Pero mis pacientes también se ríen. Y mucho. ¡Vaya si ríen! A este respecto, y a grandes trazos de pintor de brocha gorda, he identificado cinco grandes grupos de risas:
(1) La forzada: esa que simulan después de mis chistes malos.
(2) La maníaca: esa que sueltan en pleno brote de manía y de obsesión; una risa que, cuando eché a rodar en esto de la psicología clínica, me helaba la sangre, pero que ahora me fascina.
(3) La lúcida: esa que aparece ante el absurdo de la existencia.
(4) La espontánea: la que brota de manera natural y profundamente genuina, la que no tiene ninguna elaboración intelectual de por medio, la que ni siquiera puede tener un motivo aparente, la que surge como un torrente y uno se pone feo de tanto reír, la inmaculada, la total, la Risa; esa que uno no puede reprimir aunque quiera, ya que las heridas por las que se escapaba el río de la vida (si se me permite una licencia un tanto cursi) están al fin cicatrizadas y uno vuelve a ser libre, salvajemente libre.
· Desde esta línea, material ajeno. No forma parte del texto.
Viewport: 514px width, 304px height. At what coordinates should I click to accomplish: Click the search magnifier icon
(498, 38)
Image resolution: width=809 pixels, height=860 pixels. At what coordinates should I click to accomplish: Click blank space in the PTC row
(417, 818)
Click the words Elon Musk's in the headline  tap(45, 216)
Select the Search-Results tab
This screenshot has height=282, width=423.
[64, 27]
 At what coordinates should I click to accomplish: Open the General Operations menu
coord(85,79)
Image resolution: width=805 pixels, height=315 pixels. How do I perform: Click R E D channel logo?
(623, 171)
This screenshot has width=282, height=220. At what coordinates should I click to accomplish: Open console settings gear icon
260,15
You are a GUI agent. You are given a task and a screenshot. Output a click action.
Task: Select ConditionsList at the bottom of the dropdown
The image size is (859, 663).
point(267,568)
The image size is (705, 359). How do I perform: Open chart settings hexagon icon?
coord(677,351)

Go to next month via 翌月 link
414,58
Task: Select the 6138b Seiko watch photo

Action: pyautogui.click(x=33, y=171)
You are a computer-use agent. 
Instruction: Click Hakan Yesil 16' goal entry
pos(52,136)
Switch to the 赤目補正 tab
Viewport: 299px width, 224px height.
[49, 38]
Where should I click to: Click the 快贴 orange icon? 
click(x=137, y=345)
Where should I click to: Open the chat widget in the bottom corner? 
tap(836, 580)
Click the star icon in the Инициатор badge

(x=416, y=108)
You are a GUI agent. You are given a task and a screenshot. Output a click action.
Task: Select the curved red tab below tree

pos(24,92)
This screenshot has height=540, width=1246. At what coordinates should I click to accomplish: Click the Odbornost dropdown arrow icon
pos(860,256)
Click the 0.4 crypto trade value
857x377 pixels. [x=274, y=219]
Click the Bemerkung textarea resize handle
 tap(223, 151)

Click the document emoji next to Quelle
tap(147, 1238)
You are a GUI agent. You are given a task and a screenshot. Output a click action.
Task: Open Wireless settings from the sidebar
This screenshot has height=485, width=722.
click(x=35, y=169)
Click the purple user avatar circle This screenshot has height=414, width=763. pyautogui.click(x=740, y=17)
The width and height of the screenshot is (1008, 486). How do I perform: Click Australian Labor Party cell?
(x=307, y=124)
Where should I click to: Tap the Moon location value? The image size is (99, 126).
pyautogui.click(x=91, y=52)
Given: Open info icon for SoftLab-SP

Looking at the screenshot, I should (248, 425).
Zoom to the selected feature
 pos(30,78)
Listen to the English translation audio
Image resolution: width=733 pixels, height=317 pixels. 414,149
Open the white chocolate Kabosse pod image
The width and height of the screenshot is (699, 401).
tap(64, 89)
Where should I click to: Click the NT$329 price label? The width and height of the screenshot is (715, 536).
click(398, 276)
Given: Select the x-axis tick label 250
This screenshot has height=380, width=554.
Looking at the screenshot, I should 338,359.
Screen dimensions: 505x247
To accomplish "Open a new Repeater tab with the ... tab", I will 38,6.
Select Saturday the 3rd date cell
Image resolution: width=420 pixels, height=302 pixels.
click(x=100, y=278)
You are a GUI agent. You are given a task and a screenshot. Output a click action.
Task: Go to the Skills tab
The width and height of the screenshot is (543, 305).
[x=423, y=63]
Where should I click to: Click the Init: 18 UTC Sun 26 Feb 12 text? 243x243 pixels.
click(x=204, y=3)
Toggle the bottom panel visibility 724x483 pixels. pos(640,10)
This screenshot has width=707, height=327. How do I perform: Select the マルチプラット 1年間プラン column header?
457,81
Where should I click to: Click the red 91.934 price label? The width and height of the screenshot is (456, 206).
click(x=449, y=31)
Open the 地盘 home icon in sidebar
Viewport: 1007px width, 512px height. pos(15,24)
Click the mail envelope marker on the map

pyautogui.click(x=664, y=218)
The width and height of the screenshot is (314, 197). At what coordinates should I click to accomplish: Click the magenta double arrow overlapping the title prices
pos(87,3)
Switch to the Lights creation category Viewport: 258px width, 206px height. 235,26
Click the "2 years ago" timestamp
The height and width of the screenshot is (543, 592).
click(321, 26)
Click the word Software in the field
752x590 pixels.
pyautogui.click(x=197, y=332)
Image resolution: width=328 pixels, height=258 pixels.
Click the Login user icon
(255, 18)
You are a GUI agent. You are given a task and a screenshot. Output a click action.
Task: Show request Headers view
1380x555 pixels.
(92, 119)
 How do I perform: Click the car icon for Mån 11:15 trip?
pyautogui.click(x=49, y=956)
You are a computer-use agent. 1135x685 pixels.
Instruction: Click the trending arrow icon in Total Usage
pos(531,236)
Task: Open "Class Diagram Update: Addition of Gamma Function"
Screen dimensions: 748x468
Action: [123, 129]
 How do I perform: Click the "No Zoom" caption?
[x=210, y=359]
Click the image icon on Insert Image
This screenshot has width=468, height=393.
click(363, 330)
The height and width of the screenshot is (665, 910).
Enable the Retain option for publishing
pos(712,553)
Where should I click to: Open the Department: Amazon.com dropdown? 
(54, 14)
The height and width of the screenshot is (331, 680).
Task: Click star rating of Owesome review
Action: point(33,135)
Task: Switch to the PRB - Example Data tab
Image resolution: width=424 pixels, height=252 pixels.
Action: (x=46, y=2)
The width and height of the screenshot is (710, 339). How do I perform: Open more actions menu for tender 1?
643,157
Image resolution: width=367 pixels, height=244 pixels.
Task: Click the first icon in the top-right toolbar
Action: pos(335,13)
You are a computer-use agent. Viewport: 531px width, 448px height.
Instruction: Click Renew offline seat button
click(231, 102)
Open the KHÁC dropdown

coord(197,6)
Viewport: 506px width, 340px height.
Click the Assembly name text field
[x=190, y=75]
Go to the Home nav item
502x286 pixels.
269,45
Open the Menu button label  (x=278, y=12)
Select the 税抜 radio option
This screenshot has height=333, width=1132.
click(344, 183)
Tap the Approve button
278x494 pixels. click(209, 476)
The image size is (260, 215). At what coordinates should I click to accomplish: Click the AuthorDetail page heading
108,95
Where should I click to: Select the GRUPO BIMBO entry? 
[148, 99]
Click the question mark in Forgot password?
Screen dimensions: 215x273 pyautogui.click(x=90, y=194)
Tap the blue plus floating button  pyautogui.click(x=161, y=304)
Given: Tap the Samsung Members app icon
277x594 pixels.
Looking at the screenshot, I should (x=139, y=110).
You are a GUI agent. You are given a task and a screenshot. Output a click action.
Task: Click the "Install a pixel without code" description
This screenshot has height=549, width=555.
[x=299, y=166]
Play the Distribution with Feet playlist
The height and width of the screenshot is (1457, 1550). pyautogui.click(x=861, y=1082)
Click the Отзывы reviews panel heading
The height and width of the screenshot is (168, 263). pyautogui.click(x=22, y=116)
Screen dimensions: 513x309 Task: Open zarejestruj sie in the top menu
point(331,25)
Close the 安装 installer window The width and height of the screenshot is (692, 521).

La que me llena de orgullo profesional cada vez que presencio en mi consulta.
Para el quinto tipo de risa he de hacer un aparte. Creo sinceramente que lo merece.
La «fatiga del combate» (shell shock) se confundía con una falta de valor en la Primera Guerra Mundial. Era una psicopatología procedente de la constante exposición a bombardeos, disparos y muertes de compañeros por los que se llegaba a sentir una amistad muchísimo mayor y más intensa que en la vida civil. La sintomatología incluía mutismo, parálisis mezclada con repentinas convulsiones musculares, falta de concentración, insomnio extremo, desinterés por todo y la quinta clase de sonrisa de la que les hablo. Una risa terrible en edad adulta, distraída, infantil, vulnerable, inocente, venusina, difícil de describir con palabras.
La «fatiga del combate», o algunos de sus síntomas, también se manifiestan en raras ocasiones en pacientes que han estado expuestos a continuas peleas, ruidos y violencia verbal en el núcleo familiar, generalmente en niños, pero también en adultos. Es una sonrisa que solo la he visto una vez en mi vida laboral. Y es una sonrisa por la que, por alguna razón, de un modo automático, uno siente un incontrolable sentimiento de amor, tristeza y compasión por esa persona.
Sin embargo, ¿saben cuál era el síntoma más inaudito, apasionante, mágico, hermoso y genial de los soldados aquejados por la «fatiga del combate»? Que cuando un soldado detectaba esta clase de psicopatología en otro soldado enemigo, a lo mejor por esta risa de la que les hablo, ambos se miraban y, paralizados, arrojaban sus armas al suelo, sin atacarse el uno al otro.